# Data records

-- Opening Marker --

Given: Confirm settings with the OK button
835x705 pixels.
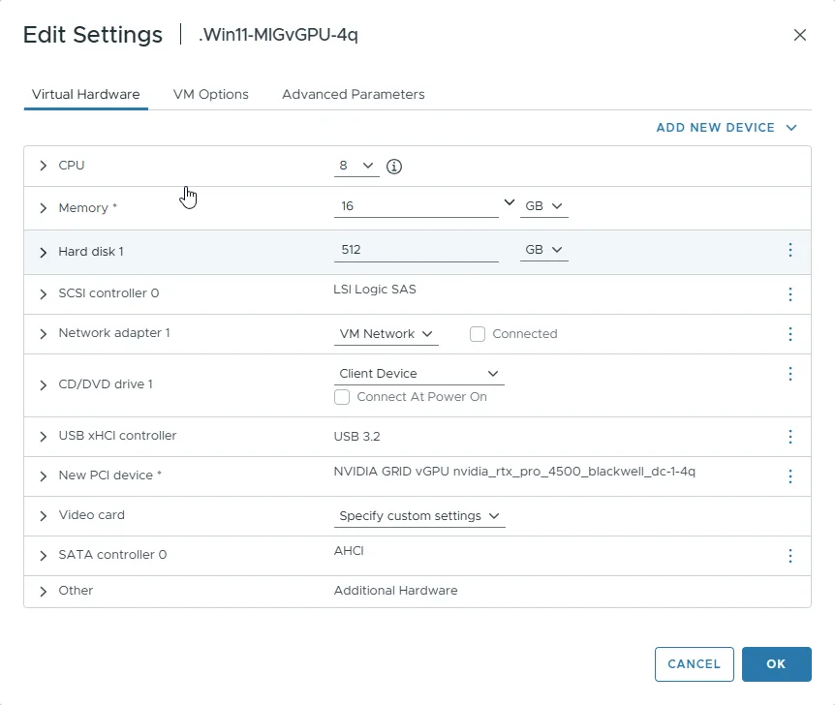Looking at the screenshot, I should coord(776,664).
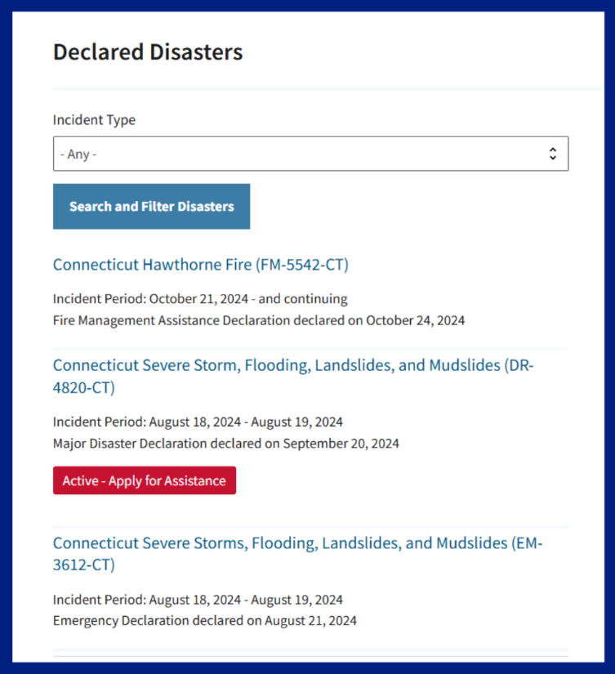
Task: Click the '3612-CT)' wrapped link text
Action: coord(84,565)
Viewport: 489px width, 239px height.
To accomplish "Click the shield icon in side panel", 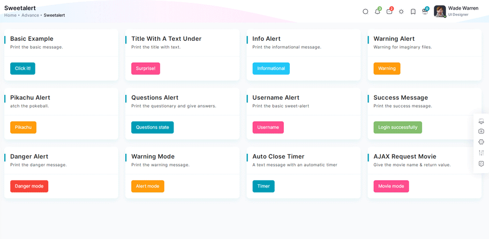I will (x=481, y=163).
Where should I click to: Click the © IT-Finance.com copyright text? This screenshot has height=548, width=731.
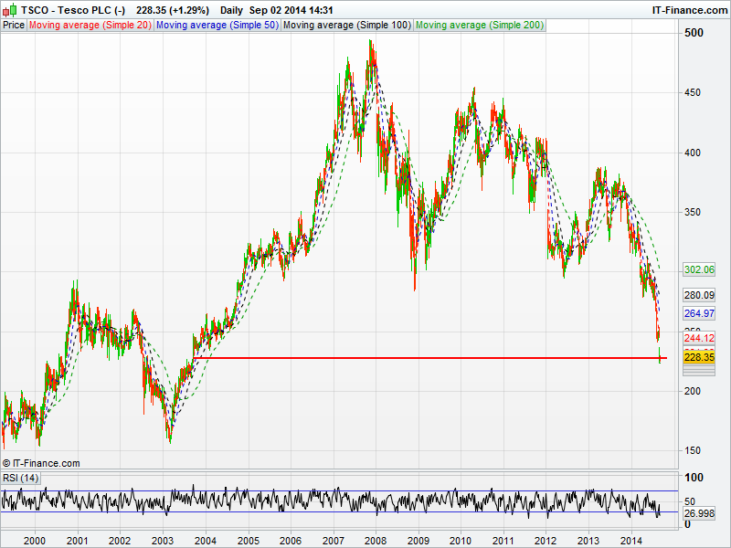42,463
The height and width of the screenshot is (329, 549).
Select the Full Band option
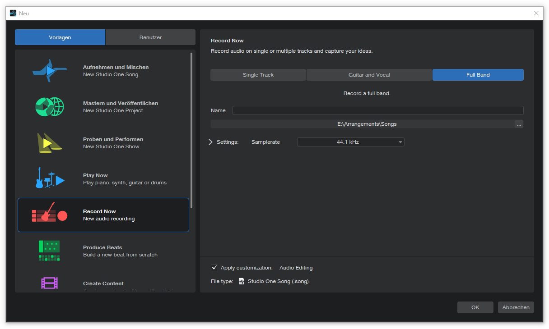tap(478, 75)
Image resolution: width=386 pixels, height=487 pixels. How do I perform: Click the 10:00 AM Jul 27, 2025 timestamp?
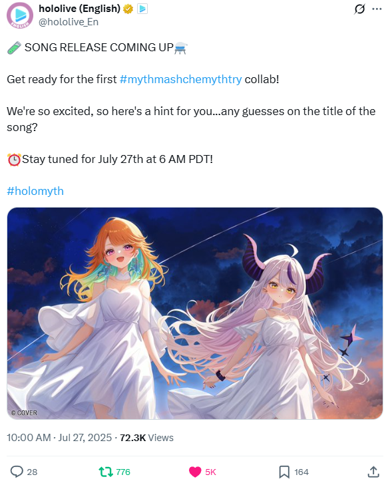[59, 437]
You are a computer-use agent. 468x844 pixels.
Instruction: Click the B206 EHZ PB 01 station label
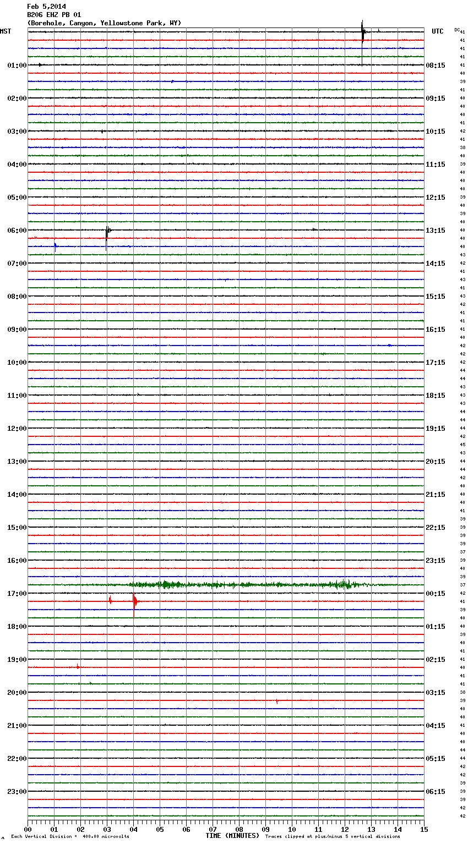[54, 15]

-- Closing Marker --

Do not copy pictures. Restate exactly the lines from the one containing "You are a computer-use agent. 468x844 pixels." through the last line of the records.

You are a computer-use agent. 468x844 pixels.
Instruction: Click the B206 EHZ PB 01 station label
[54, 15]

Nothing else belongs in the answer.